The S&P 500 index is an American stock market index based on the market capitalizations of 500 large companies that have common stock listed on the NYSE or NASDAQ. Build a model using the prices of 500 stocks and the value of the S&P 500 index. This data is collected 4000 times per minute, Monday through Friday, from 9:30 AM to 4 PM New York time. The model then predicts the S&P index for the next 1000 minutes given the prices of all 500 stocks.
Dataset
You are provided the training dataset in the form of a CSV file, train.csv. The file contains exactly 4000 rows and each row contains exactly 501 comma-separated values. The first 500 values describe the stock prices and the last is the S&P 500 index value.
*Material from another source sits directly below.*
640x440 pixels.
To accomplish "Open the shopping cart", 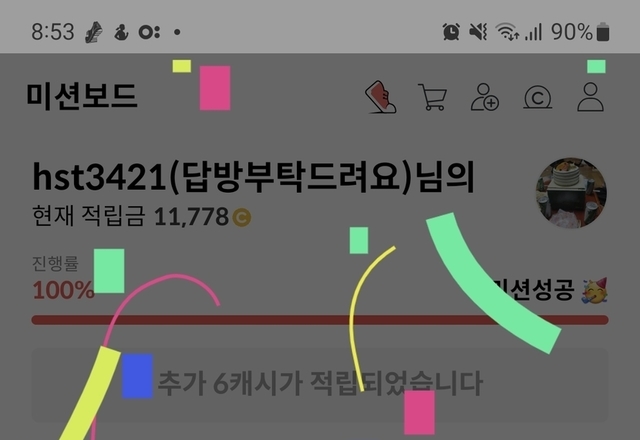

You are also provided the testing dataset in the form of a CSV file, test.csv that contains exactly 1000 rows. Each row contains exactly 500 comma-separated values that describe the stock prices.
Submission Details
Write the code to build the model and predict the S&P index in the editor below. The code must save the predictions in the file prediction.csv, which contains exactly 1000 rows. Each row contains the value of S&P index that corresponds to the stock prices provided in the test.csv file. Note that both the files are provided in the current working directory. Use the file read-write techniques in your preferred language and then build the model to predict the S&P index for the stock prices provided in the test.csv file. The files do not have header rows.